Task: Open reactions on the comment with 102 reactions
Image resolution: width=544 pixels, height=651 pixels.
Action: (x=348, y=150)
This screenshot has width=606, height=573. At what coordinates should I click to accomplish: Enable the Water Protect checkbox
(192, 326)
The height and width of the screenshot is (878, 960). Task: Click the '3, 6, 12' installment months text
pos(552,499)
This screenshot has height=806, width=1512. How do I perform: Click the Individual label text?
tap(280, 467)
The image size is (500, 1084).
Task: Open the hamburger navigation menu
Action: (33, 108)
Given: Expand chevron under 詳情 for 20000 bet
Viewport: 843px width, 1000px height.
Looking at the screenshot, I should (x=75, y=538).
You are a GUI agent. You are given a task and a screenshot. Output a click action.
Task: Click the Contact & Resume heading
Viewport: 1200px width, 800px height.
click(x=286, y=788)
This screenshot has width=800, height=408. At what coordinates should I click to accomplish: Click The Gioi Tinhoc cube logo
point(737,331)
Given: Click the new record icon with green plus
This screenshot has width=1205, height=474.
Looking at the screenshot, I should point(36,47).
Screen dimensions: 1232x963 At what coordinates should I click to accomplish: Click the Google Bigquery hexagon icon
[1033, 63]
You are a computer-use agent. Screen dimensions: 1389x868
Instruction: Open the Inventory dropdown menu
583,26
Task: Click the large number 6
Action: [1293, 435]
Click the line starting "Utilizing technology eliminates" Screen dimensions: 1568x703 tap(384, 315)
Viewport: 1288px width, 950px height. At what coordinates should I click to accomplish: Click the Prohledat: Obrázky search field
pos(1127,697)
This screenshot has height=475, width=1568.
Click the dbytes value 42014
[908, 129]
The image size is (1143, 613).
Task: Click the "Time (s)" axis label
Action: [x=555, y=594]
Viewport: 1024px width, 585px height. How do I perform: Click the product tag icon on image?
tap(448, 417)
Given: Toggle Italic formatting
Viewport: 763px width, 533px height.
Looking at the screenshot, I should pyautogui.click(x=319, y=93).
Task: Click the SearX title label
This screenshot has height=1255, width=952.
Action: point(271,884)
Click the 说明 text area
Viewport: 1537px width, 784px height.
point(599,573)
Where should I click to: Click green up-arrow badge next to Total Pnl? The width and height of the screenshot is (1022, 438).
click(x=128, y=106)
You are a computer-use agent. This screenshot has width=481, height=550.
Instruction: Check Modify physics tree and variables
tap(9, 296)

Assigned task: Could you set down every line above exactly as written?

Problem solution:
Task: Open reactions on the comment with 102 reactions
Image resolution: width=544 pixels, height=651 pixels.
Action: (x=348, y=150)
This screenshot has width=606, height=573. At what coordinates should I click to accomplish: Enable the Water Protect checkbox
(192, 326)
The height and width of the screenshot is (878, 960). Task: Click the '3, 6, 12' installment months text
pos(552,499)
This screenshot has height=806, width=1512. How do I perform: Click the Individual label text?
tap(280, 467)
The image size is (500, 1084).
Task: Open the hamburger navigation menu
Action: (33, 108)
Given: Expand chevron under 詳情 for 20000 bet
Viewport: 843px width, 1000px height.
Looking at the screenshot, I should (x=75, y=538).
You are a GUI agent. You are given a task and a screenshot. Output a click action.
Task: Click the Contact & Resume heading
Viewport: 1200px width, 800px height.
click(x=286, y=788)
This screenshot has width=800, height=408. At what coordinates should I click to accomplish: Click The Gioi Tinhoc cube logo
point(737,331)
Given: Click the new record icon with green plus
This screenshot has width=1205, height=474.
Looking at the screenshot, I should point(36,47).
Screen dimensions: 1232x963 At what coordinates should I click to accomplish: Click the Google Bigquery hexagon icon
[1033, 63]
You are a computer-use agent. Screen dimensions: 1389x868
Instruction: Open the Inventory dropdown menu
583,26
Task: Click the large number 6
Action: [1293, 435]
Click the line starting "Utilizing technology eliminates" Screen dimensions: 1568x703 tap(384, 315)
Viewport: 1288px width, 950px height. At what coordinates should I click to accomplish: Click the Prohledat: Obrázky search field
pos(1127,697)
This screenshot has height=475, width=1568.
Click the dbytes value 42014
[908, 129]
The image size is (1143, 613).
Task: Click the "Time (s)" axis label
Action: [x=555, y=594]
Viewport: 1024px width, 585px height. How do I perform: Click the product tag icon on image?
tap(448, 417)
Given: Toggle Italic formatting
Viewport: 763px width, 533px height.
Looking at the screenshot, I should pyautogui.click(x=319, y=93).
Task: Click the SearX title label
This screenshot has height=1255, width=952.
Action: point(271,884)
Click the 说明 text area
Viewport: 1537px width, 784px height.
point(599,573)
Where should I click to: Click green up-arrow badge next to Total Pnl? The width and height of the screenshot is (1022, 438).
click(x=128, y=106)
You are a computer-use agent. This screenshot has width=481, height=550.
Instruction: Check Modify physics tree and variables
tap(9, 296)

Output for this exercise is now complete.